O bigode amarelo de FLAUBERT



Primeiro do ano de 2011, larguei o cigarro, pela segunda vez. Há a teoria de que a abstinência vinga na quinta tentativa.

Estou me adiantando, não sei se conseguirei ou repetirei o fracasso. Antecipo desculpas. Não é fraqueza, é covardia. Não tento ser melhor do que sou, só procuro não me piorar.

As noites têm sido infernais, infantis, sonho que roubo baganas do lixo. Até no sonho não posso mais fumar.

Gemo, grito e desaforo, apesar do adesivo e do Diazepam.

Apresento baqueteamento digital (meus dedos viraram baquetas), o primeiro sinal de enfisema. Meu avô materno morreu exatamente disso.


Careço de oxigênio no corpo. Fui um asmático que zombou das estatísticas. Agora tenho a consciência de que não serei a exceção, não escaparei ileso como acreditava, Deus não me protegerá, não vale invocar exemplos como o de Mario Quintana que ultrapassou os 80 anos disfarçando seus suspiros.

Poetizar o cigarro não perfumará o cadáver.

Não adianta mais justificar que ele era meu aparelho de dentes, a gola rolê do rosto, meu fog londrino, minha adolescência, minha barba ruiva, meu mistério, o elevador da respiração.

Não adianta alegar que ele me amadureceu, me enturmou, me arrumou namorada.

Não adianta insistir em desvairadas fantasias, de que ele ocupava as mãos, ajudava a escrever.

Humphrey Bogart, Joyce, Sartre, André Gide e James Dean não estão aí para me emprestar fogo, meus fiadores morreram.

Verdade seja dita, o cigarro não preservava minha timidez, cultivava minha insegurança (a timidez costuma ser segura de si).

Tornava-me ainda mais agressivo. Retirar o cigarro de mim é como roubar, a cada cinco minutos, o osso de um cachorro.

Tampouco curava minha ansiedade, ficava bem mais nervoso. O cigarro cria nervosismo para nos iludir em seguida de que nos tranquiliza.

Ele é a própria ansiedade. Estava numa conversa e me desligava do assunto para planejar a saída. Eu fugia com frequência de mim pensando que fugia dos chatos.

Não gostava de viver, gostava de fumar. Não dá para fazer os dois. A gente descobre isso quando para.

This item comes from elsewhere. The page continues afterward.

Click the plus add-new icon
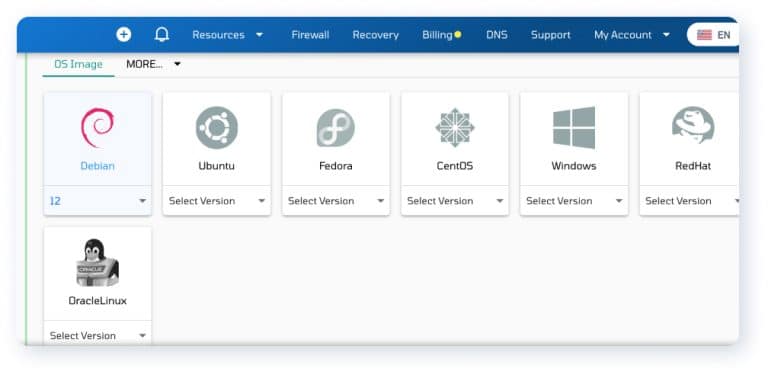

Não vou me consolar com atenuantes. Um dos erros é negociar com o terrorista. Não posso pedir para descartar os cigarros inúteis e manter somente os fundamentais: aqueles do despertar, do almoço, da janta e do sono. Sinto falta de todos os cigarros. Para falar ao telefone, necessitava fumar. Para sair, necessitava fumar. Antes do cinema, necessitava fumar. Depois do sexo, necessitava fumar. Depois e antes de tudo, necessitava fumar.

Por isso, fumar um é fumar novamente todos. Não é brincadeira. Não há meio-termo.

Se acho triste me desfazer dos meus doze isqueiros engraçados e dos cinco cinzeiros extravagantes, mais triste é se desfazer de mim.

O que me apavora é o alto grau de dependência. Sou uma reunião de condomínio de 4.700 substâncias tóxicas. Definir o elemento que me magnetizou é tão complicado como desvendar a origem de uma alergia.

Guardava uma tabela periódica na boca. A nicotina é a menos perigosa. Será que tenho saudade da acetona: usada para remover esmalte? Ou da tirebina: substância que dilui tinta a óleo? Ou do formol: conservante de cadáver? Ou da amônia: desinfetante para pisos, azulejos e privadas? Ou da naftalina: eficiente para matar baratas? Ou do monóxido de carbono: o mesmo que sai do cano de descarga dos automóveis? Ou dos agrotóxicos usados no cultivo da folha de tabaco? Ou dos metais pesados: encontrados em baterias de carro?

Duvide das facilidades, da força de vontade, do poder da mente. O alcatrão é fundo como um trauma. E delicioso.

Consumia quarenta cigarros por dia e respondia que tinha sido vinte. É simples descobrir a realidade do fumante: duplique o que ele confessa e chegará ao número preciso.

O fumante é mentiroso — eu mais do que os outros.